Three Inside Up
The Three Inside Up is a three-candle bullish reversal pattern that builds on the Bullish Harami. The first two candles form a Bullish Harami (large bearish candle followed by a small bullish candle inside its body), and the third candle is a bullish confirmation candle that closes above the first candle's open (above the top of the bearish candle's body). The third candle is the key — it provides the confirmation that the Harami alone lacks.
Three Inside Up candlestick pattern diagram
Pattern Anatomy
- Candles 1-2 form a Bullish Harami: large bearish candle followed by small bullish candle entirely inside the first's body
- Candle 3 must be bullish (Close > Open) — the confirmation candle
- Candle 3 must close above Candle 1's Open — the top of the first candle's bearish body
- This breakout above the body top proves buyers have truly taken control, not just shown a moment of indecision
- Essentially a "confirmed harami" — the third candle is what makes it actionable
How to Interpret
- More reliable than a standalone Harami because of the confirmation candle
- Most significant after a sustained downtrend
- The three candles tell a complete story: selling (candle 1), indecision (candle 2), buying takeover (candle 3)

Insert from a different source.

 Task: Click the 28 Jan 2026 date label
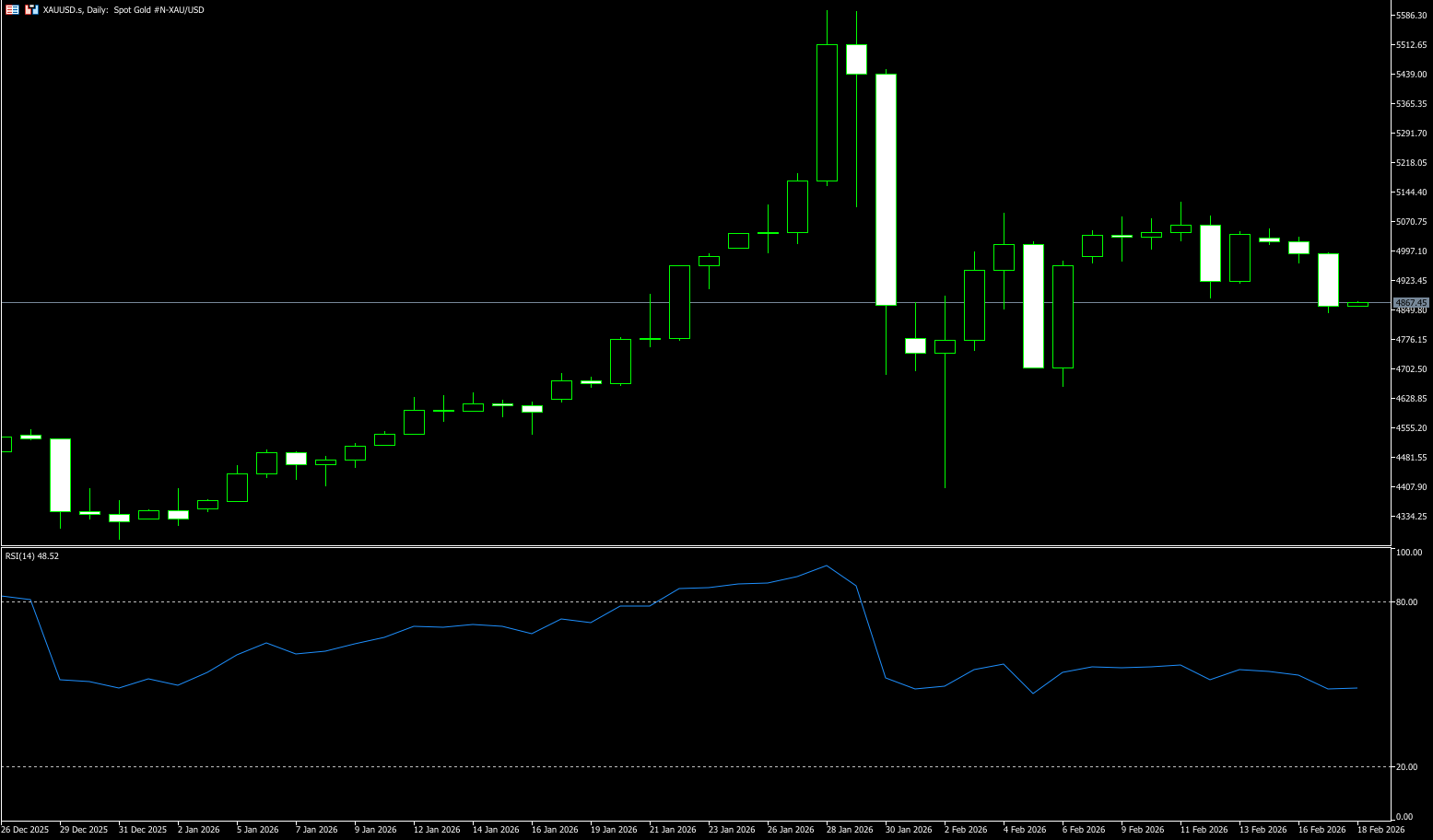[x=850, y=830]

- Volume increasing on candle 3 adds conviction
- Best at support levels
How Engulfy Detects the Three Inside Up
- Candles 1 and 2 must form a valid Bullish Harami
- This means: c1 bearish, c2 bullish, c2’s body entirely within c1’s body
- Candle 3 must be bullish (Close > Open)
- Candle 3 must close above Candle 1’s Open (the top of the first candle’s bearish body)
- This confirms the reversal — buyers didn’t just show indecision, they broke through the prior selling range
Expert References
- Steve Nison and Thomas Bulkowski both describe Three Inside Up as a confirmed version of the Harami
- The confirmation candle significantly improves reliability compared to a standalone Harami (which only reverses approximately 53% of the time)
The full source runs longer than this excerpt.